Бакалавр-циркач - читать онлайн бесплатно полную версию книги . Страница 3

— Для лошадки, — сказал я, улыбаясь.

— Сохрани на память ожерелье, — проговорила она.

Великан постучал по комоду.

— Оно здесь, — прибавил он и продолжал: — Розита стала ходить ко мне, и я бывал в балагане. Я проводил ночи под дощатой крышей фургона, там, где прежде стонала, ворчала целая толпа чудовищ. Порой мне казалось, что посреди тишины я слышу вой прежних его обитателей — людей или животных.

Но ничто не кричало громче и печальнее, чем моя дикая ревность

До меня она любила других. И, может быть, целуя меня, великана, она, эта цыганка, думала о другом, об умершем великане. Кто знает? Быть может, она была любовницей ужасных выродков. Быть может, прижимала к груди головы, в которых не было ничего человеческого… Что ж, тем лучше! Терзаясь мрачными мыслями о ее прошлом, я предпочитал думать, что ее любовниками были люди с уродливыми телами; мне страшно было предположить, что здесь, в этой тесной повозке, где люди касаются друг друга, где ремесло вынуждает всех быть на ты, она дарила свою красоту мужчинам, память о которых еще жила в ней и чей образ я не сумел изгладить.

Порою я говорил ей о своих страхах; она кидалась мне на шею и заливалась смехом.

Между тем мой образ жизни изменился, и это было замечено в коллеже. В довершение несчастья, как‑то вечером нас встретили вместе за городом и узнали. По городу покатилась молва, сильно преувеличенная. Люди, дав волю своей фантазии, стали говорить, что меня видели в клоунской одежде, видели, как я поднимал гири и дрессировал двухголовых быков.
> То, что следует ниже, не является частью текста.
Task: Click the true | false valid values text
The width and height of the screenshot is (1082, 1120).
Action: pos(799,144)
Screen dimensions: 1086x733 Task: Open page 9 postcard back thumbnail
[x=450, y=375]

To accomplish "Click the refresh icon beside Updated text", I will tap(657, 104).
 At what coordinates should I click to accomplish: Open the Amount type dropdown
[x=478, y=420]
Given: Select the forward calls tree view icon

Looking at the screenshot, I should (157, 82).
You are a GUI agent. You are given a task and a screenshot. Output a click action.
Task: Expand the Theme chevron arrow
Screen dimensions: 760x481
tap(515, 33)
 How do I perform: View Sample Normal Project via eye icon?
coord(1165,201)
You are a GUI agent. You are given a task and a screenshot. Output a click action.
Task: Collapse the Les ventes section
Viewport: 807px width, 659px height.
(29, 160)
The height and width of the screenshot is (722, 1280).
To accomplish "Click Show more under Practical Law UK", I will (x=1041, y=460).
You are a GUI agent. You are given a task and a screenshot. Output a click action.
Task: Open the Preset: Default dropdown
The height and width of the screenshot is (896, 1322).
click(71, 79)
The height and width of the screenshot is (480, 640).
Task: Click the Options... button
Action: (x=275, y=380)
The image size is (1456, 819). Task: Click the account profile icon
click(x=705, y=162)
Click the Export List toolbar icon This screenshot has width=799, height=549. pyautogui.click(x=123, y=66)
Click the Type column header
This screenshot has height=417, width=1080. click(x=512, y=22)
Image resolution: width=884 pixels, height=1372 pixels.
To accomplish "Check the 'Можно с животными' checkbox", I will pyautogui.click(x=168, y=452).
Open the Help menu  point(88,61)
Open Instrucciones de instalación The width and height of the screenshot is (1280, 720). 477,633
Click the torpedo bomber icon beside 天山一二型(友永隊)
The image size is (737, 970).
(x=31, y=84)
Ученики изобразили меня на доске в виде дикаря, украшенного перьями, и рядом со мной — Розиту. Директор вызвал меня к себе и предупредил, что если я коренным образом не изменю образа жизни и тем самым не прекращу сплетен, то он уволит меня.

Я вышел от него потрясенный, ошеломленный. Угроза открыла мне глаза, и я увидел все безумие моего поведения, увидел пропасть, разверзшуюся у моих ног.

Вечером я должен был идти ночевать в фургон. Я не пошел. На другой день кто‑то постучался в мою дверь. Я узнал условный стук Розиты, но не открыл. Она ушла.

Два дня я провел, не видя ее: первый — боясь услышать ее имя, клянясь себе, что это конец; второй — считая секунды до ее прихода, сгорая от лихорадки, мучаясь ревностью, полный отчаяния!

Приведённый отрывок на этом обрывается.